The range of groups detected is important because it expands the menu of reactions that can occur when an ocean hits a rock. Each group opens different paths to more complex products.

Oceans lie beneath fresh ice

Tiny silica particles first signaled interactions between hot rocks and water beneath the ice. This proof comes from a 2015 Nature study that linked silica nanograins to hot, alkaline fluids flowing through a rock core.

Cassini then detected molecular hydrogen erupting with the plume gases. On Earth, this hydrogen comes from water reacting with rocks in hydrothermal systems, which can provide chemical energy to microbes.

These two lines of data, solid and gas, tell a coherent story. There is liquid water in contact with the rock and water-rock reactions are probably still occurring.

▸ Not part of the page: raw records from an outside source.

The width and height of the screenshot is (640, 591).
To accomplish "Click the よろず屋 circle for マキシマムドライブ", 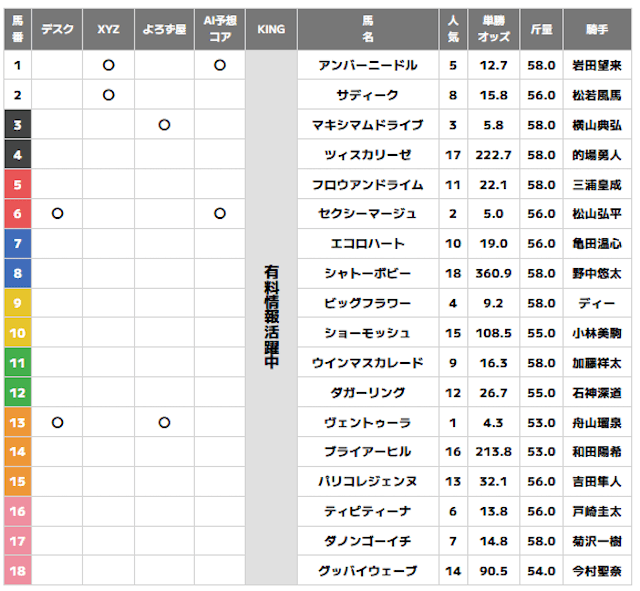I will click(x=164, y=125).
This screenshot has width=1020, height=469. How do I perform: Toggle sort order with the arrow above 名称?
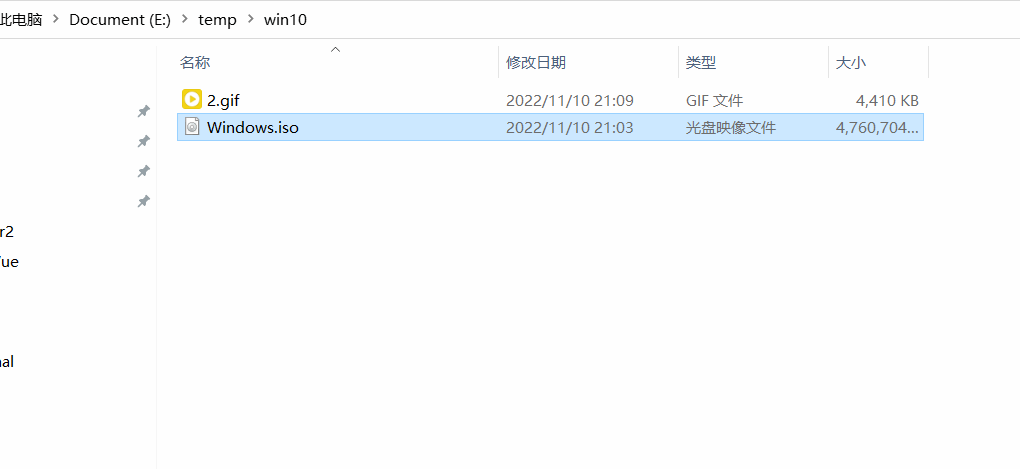[x=336, y=49]
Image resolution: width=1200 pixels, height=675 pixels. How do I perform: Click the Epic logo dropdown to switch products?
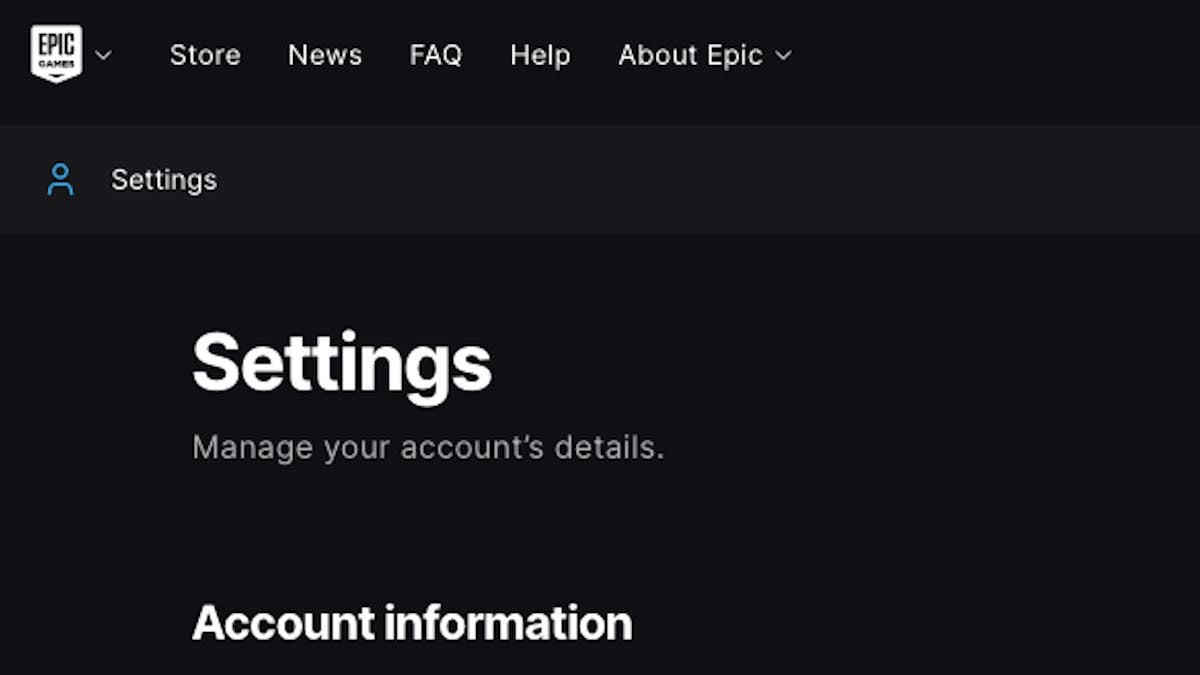(104, 56)
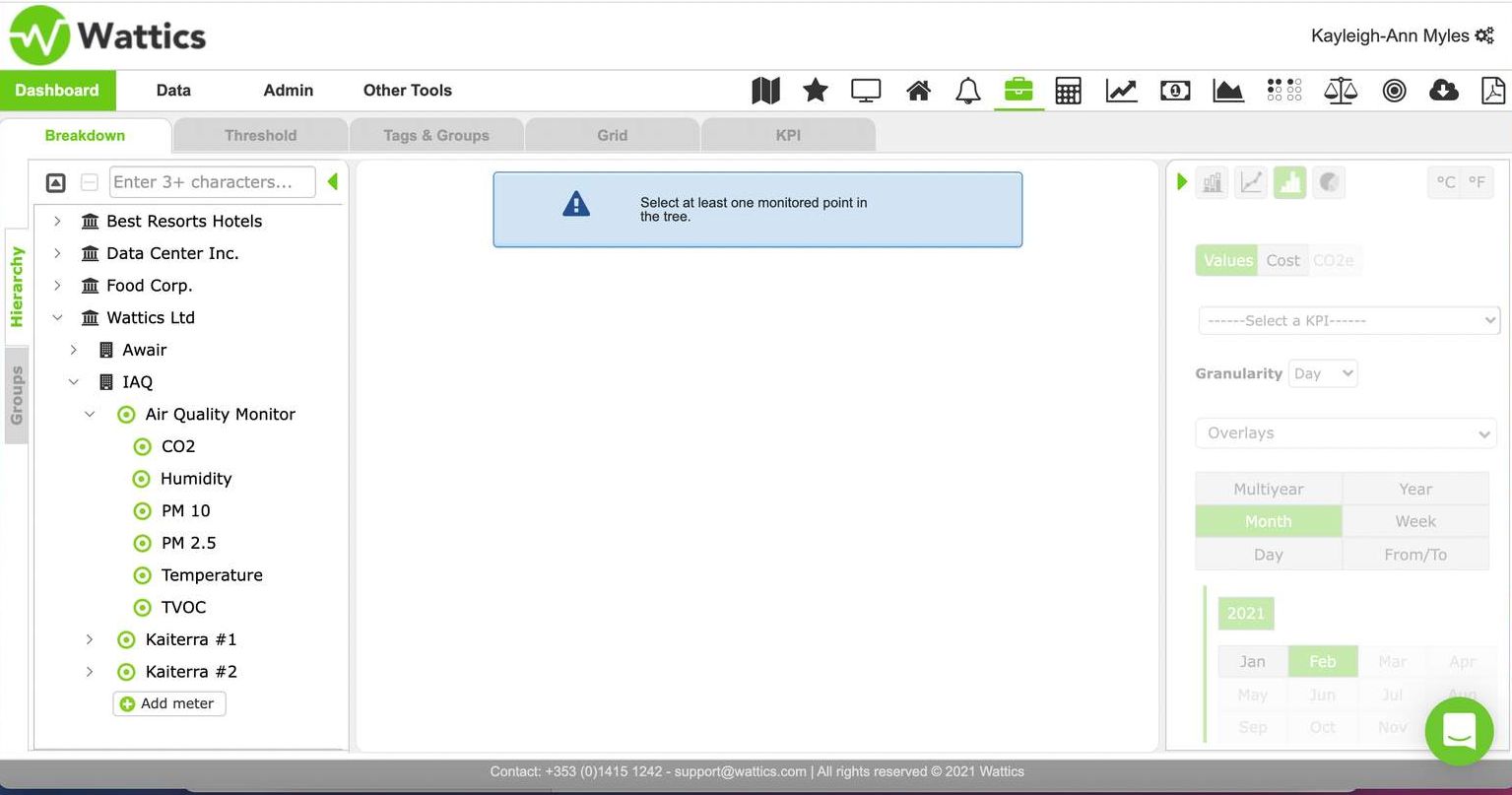
Task: Click the calculator icon in toolbar
Action: pos(1068,91)
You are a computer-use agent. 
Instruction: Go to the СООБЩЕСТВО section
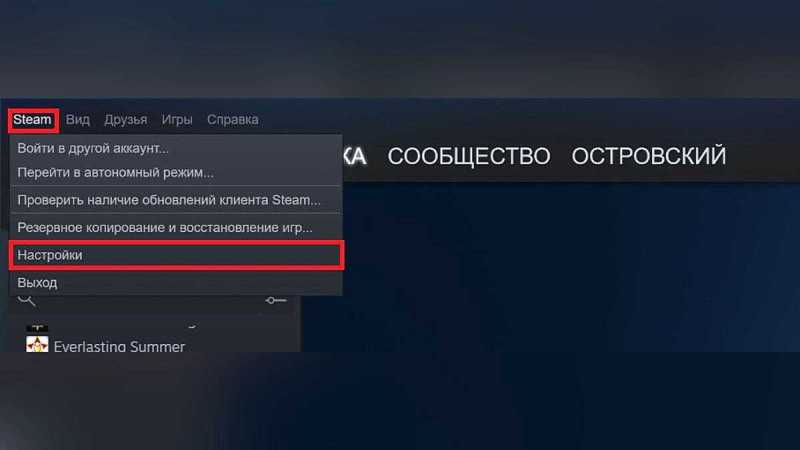coord(469,156)
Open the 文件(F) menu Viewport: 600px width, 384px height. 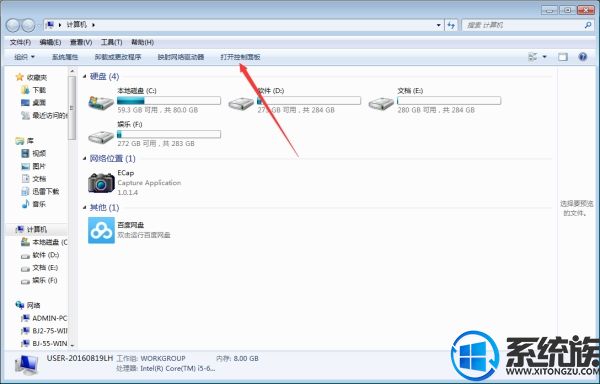(x=20, y=42)
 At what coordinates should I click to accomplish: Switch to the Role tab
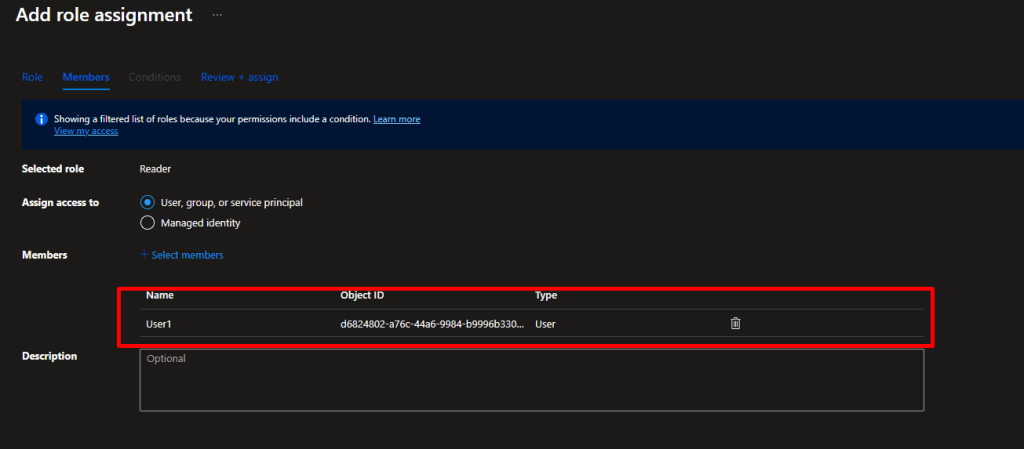(x=32, y=77)
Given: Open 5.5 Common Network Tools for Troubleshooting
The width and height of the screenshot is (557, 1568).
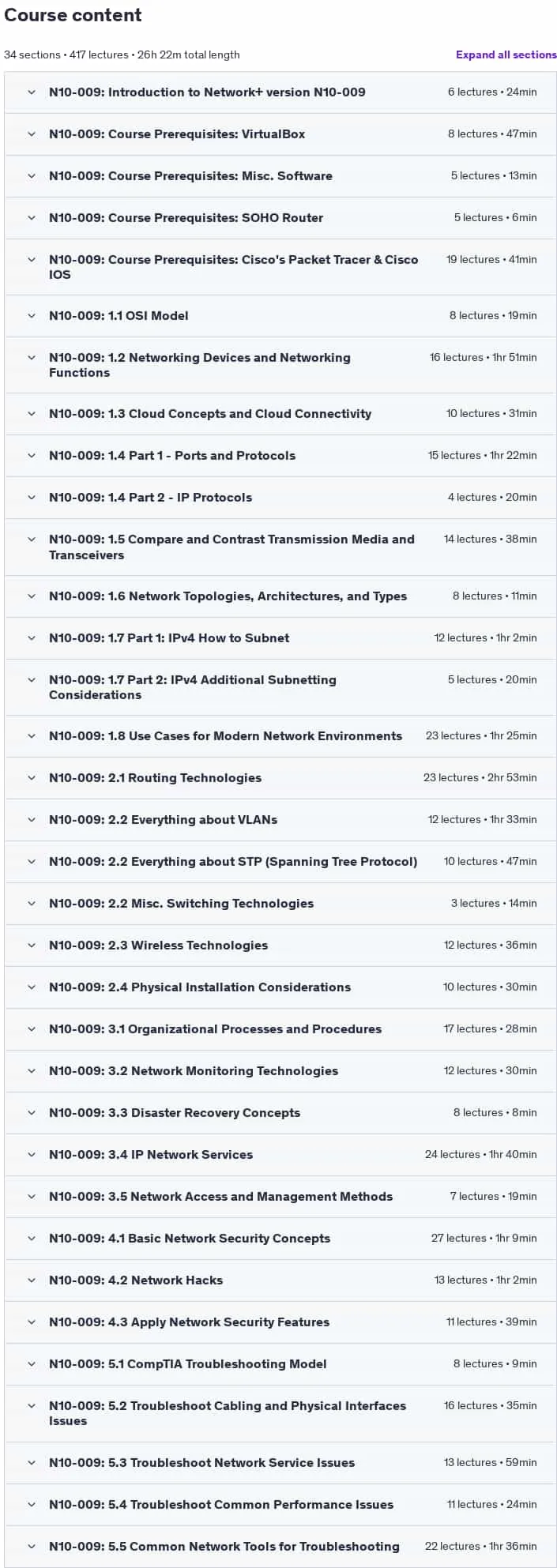Looking at the screenshot, I should (x=280, y=1547).
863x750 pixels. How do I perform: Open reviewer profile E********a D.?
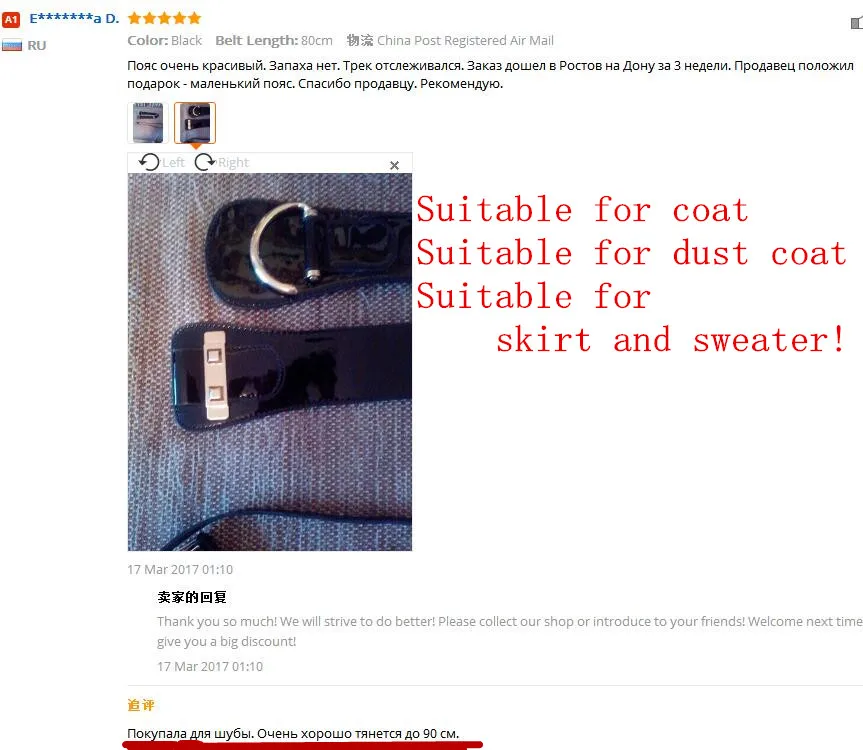(x=74, y=19)
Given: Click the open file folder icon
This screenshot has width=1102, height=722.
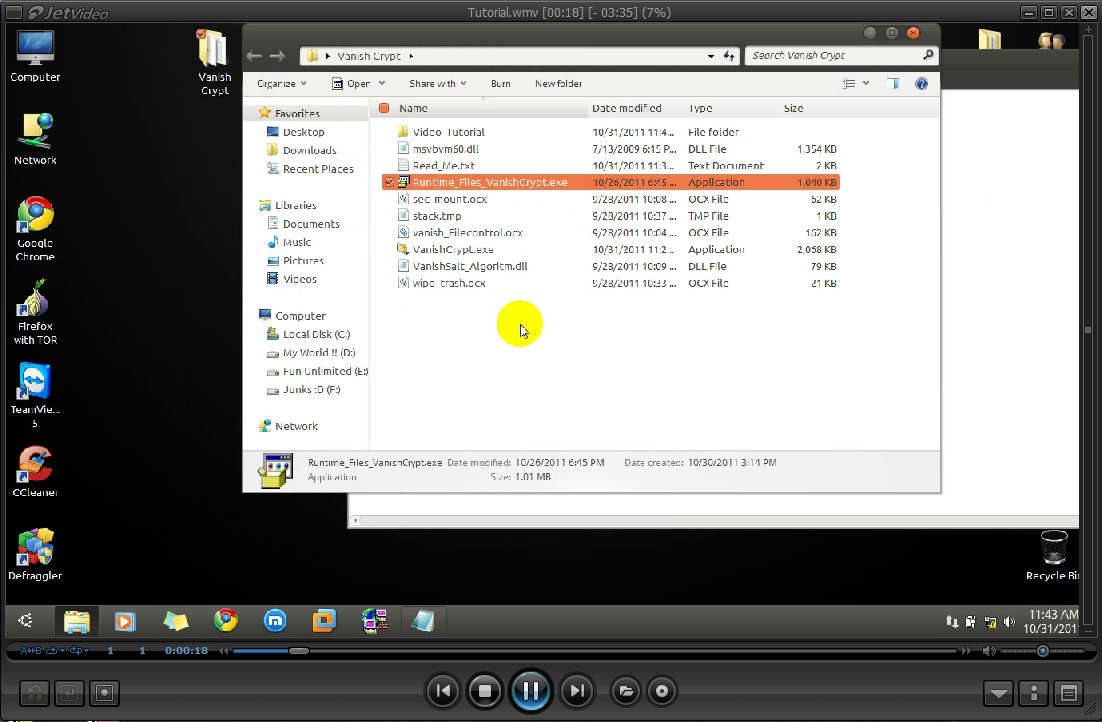Looking at the screenshot, I should [625, 690].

This illustration shows the process by which light, soluble, reactive organic compounds find their way into ice grains emitted in water jets on Saturn’s moon Enceladus, where they were detected by the Cassini space probe. Scientists believe Enceladus could support life. Click on the image to enlarge it. Credit: ESA

Elements of life on Enceladus

Phosphorus availability is a key habitability test. Sodium phosphates have been found in the ice grains of Enceladus, in concentrations that would far exceed levels typical of Earth’s oceans.

The six elements essential to life – carbon, hydrogen, nitrogen, oxygen, phosphorus and sulfur – make up almost all living matter on Earth. These elements are collectively known as CHNOPS.

With the presence of phosphorus, the catalog of known elements on Enceladus now covers most of CHNOPS, as well as salts and organic materials that can act as precursors. New organic compounds add functional groups used in pathways that produce larger molecules.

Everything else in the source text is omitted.